Whatever the challenges we face, we’re very fortunate to live in a wealthy city with so many people concerned about poverty in their communities. However, many street papers around the world— there are more than 150—struggle with a level of poverty that is much more abject.
And for them, even printing the paper is a tremendous challenge.
One such paper is Boca de Rua (Mouth of the Street), the street paper in Porto Alegre, a city of about one million in southern Brazil. While the country has made great strides over the past decade, about one per cent, or 1.8 million, of the country’s inhabitants live on the streets.
Sold and written entirely by homeless people, Boca de Rua has been in existence for 13 years, with a quarterly distribution of 10,000. The writers attend weekly meetings where, under the coordination of two journalists, work on the editorial direction, photo production and pre-editing.
Much like Megaphone, the paper’s mission is to “generate an alternative income and social inclusion ... and uses communication as a fundamental tool to develop self-esteem, critical thinking, the search for rights, social inclusion.” However, they do this under a much more extreme environment.
When we received word this past summer that Boca de Rua’s parent organization was facing a financial shortfall and the paper would not be able to print its next edition, Megaphone stepped in with a $250 donation. Alone, the donation wasn’t enough to fund printing, but a number of other street papers also sent donations. Thanks to the help from the international street paper movement, Boca de Rua is able to continue to provide an economic opportunity and a voice for their city’s homeless.

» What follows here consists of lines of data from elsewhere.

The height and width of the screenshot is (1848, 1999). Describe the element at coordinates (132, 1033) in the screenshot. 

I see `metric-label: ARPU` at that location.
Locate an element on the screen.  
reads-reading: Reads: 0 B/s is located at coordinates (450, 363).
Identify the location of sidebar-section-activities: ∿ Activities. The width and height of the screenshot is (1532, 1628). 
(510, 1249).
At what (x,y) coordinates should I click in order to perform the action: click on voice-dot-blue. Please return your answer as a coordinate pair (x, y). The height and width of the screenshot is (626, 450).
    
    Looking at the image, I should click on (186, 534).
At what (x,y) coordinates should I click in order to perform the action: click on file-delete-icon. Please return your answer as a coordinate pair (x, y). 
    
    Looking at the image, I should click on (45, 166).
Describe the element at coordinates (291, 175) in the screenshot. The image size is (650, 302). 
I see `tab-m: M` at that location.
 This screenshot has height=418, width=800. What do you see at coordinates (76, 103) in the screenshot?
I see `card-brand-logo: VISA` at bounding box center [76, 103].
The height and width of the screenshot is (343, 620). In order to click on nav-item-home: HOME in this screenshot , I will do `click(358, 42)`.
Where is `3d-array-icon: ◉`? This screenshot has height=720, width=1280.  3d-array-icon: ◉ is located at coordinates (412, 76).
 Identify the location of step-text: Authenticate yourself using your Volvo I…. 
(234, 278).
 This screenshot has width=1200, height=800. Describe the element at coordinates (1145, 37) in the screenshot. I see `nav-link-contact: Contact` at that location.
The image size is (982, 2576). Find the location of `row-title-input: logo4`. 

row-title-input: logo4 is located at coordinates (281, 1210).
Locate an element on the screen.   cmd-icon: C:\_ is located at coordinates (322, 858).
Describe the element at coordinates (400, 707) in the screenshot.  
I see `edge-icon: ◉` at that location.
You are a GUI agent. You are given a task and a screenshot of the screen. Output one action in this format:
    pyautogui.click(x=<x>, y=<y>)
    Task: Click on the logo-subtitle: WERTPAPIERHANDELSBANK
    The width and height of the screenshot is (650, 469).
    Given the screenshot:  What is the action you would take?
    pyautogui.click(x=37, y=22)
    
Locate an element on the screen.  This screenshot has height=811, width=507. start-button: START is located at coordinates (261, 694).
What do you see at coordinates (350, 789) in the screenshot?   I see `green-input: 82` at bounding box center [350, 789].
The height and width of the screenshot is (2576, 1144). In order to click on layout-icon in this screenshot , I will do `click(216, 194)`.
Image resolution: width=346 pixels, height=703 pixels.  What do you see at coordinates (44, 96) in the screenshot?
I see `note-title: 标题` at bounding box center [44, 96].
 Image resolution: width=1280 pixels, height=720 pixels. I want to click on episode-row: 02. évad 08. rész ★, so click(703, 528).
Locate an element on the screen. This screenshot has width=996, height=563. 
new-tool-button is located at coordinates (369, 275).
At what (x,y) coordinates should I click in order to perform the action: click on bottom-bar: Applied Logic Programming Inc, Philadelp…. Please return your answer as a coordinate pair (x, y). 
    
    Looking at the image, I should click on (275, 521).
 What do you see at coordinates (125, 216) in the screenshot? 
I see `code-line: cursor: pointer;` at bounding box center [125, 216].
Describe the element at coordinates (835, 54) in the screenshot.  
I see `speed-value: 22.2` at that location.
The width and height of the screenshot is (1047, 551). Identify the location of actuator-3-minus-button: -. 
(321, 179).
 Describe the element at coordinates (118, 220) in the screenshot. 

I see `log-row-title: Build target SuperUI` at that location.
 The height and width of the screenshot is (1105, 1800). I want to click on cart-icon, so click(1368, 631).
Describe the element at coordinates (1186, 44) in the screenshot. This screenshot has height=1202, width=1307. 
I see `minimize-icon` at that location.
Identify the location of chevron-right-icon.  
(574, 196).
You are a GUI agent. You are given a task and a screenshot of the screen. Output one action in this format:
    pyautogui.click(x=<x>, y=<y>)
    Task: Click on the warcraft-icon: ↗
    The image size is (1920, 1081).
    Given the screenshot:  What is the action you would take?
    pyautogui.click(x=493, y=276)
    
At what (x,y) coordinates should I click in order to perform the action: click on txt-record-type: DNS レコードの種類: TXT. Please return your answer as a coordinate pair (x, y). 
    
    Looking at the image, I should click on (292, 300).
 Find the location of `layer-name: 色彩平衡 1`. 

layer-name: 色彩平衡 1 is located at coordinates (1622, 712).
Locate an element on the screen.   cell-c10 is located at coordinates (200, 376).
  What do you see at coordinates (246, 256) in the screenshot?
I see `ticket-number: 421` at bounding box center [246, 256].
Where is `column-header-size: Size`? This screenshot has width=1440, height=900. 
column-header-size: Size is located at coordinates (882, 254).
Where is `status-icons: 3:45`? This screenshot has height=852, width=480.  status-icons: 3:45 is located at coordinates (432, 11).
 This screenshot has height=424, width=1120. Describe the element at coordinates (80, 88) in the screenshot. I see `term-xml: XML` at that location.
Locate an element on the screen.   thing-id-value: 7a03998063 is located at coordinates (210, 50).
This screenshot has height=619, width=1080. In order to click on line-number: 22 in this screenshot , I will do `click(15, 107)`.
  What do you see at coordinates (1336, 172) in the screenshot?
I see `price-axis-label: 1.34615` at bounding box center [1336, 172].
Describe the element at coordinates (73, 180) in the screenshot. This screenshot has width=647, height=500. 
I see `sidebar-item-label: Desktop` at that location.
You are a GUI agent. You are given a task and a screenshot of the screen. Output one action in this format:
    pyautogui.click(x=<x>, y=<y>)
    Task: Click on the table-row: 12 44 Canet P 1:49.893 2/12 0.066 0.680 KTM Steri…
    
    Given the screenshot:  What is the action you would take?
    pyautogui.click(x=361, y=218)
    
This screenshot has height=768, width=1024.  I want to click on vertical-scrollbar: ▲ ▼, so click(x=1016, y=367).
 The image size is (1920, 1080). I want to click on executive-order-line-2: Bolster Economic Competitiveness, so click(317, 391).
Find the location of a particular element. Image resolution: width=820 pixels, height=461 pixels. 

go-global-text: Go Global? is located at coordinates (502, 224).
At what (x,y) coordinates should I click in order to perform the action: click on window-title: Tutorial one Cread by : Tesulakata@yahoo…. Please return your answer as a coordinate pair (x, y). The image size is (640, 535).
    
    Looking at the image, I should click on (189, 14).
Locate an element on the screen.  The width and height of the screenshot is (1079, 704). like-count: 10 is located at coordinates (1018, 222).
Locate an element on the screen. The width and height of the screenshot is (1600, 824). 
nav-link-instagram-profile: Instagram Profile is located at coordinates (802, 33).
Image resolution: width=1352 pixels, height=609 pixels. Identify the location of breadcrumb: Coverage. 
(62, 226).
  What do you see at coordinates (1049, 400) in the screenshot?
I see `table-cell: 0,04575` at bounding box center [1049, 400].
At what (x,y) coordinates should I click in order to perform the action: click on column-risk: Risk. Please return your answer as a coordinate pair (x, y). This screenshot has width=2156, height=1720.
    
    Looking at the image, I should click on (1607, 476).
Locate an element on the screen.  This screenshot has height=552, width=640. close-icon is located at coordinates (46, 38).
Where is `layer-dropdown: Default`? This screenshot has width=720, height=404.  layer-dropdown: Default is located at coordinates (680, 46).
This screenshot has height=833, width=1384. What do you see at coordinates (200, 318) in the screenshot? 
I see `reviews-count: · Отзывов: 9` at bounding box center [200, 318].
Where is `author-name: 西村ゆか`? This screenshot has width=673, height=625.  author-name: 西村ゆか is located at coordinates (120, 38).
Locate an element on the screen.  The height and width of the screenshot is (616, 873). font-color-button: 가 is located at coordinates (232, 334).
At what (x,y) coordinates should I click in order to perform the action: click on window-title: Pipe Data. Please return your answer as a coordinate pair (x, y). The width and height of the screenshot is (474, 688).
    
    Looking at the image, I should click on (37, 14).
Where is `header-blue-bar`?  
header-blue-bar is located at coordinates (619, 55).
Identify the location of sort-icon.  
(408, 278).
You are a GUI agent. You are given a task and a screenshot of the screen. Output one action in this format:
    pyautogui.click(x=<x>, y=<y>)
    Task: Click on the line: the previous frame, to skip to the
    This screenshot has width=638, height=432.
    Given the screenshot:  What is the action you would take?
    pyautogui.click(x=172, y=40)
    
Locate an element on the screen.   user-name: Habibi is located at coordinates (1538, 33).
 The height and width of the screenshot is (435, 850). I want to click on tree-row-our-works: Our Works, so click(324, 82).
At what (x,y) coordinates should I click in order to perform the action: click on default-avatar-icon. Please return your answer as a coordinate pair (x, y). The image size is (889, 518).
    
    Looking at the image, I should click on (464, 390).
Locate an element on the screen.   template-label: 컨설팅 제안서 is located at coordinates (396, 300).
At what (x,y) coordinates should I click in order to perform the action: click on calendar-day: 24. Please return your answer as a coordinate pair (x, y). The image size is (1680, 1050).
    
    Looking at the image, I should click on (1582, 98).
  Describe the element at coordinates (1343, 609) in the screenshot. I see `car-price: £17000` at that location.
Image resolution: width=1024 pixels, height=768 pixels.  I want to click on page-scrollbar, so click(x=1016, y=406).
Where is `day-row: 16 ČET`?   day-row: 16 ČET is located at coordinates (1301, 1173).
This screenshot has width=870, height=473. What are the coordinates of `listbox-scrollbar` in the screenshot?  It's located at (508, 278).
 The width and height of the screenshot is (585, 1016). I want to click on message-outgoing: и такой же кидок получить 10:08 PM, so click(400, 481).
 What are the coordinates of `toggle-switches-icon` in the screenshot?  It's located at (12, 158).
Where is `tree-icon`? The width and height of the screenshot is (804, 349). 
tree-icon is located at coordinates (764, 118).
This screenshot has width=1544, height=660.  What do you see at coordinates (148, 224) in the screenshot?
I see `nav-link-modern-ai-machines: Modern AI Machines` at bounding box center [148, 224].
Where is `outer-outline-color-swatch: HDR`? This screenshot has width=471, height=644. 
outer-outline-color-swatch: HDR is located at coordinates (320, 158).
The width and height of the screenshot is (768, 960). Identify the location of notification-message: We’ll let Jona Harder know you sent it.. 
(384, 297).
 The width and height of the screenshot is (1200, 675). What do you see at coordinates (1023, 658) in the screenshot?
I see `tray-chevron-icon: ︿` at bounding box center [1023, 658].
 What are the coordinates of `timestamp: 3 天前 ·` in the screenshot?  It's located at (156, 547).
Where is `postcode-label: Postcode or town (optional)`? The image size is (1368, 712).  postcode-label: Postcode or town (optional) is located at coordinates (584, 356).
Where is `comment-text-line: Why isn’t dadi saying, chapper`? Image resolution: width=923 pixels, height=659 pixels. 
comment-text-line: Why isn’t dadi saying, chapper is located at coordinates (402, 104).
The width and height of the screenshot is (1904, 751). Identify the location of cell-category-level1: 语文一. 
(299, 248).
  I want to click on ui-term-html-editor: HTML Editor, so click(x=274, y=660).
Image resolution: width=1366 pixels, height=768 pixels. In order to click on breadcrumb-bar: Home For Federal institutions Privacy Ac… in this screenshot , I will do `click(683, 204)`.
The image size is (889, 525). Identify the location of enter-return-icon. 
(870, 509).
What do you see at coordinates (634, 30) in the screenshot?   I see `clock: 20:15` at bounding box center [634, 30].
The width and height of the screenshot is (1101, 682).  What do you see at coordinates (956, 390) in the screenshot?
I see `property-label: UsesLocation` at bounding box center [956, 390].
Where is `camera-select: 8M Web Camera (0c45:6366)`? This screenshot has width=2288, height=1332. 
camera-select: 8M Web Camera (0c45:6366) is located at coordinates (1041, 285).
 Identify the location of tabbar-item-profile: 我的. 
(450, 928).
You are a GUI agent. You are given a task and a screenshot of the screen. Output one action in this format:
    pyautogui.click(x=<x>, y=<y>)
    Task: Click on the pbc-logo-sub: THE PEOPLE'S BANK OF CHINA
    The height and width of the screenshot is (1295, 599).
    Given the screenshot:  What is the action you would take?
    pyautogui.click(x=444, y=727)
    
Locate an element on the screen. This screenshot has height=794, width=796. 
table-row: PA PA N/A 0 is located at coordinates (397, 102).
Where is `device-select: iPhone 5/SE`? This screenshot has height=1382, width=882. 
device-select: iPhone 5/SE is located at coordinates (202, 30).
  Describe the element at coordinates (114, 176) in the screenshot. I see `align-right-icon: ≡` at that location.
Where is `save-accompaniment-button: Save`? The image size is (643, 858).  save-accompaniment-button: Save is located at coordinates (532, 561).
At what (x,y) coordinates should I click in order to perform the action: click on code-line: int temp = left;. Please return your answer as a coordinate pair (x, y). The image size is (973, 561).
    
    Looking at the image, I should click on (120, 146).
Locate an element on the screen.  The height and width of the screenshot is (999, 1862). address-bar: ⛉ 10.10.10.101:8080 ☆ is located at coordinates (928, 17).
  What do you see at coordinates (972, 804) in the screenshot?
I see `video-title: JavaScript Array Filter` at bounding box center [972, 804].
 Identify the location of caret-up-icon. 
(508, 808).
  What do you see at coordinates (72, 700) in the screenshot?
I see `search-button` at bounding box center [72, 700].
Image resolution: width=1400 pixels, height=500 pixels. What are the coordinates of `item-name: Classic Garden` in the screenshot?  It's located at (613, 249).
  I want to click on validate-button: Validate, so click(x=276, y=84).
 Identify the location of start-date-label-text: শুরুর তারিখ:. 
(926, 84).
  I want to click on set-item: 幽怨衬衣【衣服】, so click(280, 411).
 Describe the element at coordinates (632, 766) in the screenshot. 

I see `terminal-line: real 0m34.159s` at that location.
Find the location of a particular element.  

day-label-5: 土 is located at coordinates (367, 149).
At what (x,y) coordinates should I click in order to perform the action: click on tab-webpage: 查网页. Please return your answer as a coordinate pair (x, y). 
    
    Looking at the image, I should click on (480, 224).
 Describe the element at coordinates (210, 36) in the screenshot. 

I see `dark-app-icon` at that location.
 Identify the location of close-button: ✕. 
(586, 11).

The staff at Boca de Rua sent Megaphone a thank-you note for our support that I would like to share with everyone who supports Megaphone. I think it embodies what all street papers try to achieve around the world, whether it’s in Vancouver or Brazil, and why we need to always work to support each other:
“In our country, there is a poet, Mário Quintan, who once said, ‘We are all angels with one wing, we need to embrace each other so that we can fly!’”
Megaphone has since learned that Boca de Rua secured the needed funding for 2014.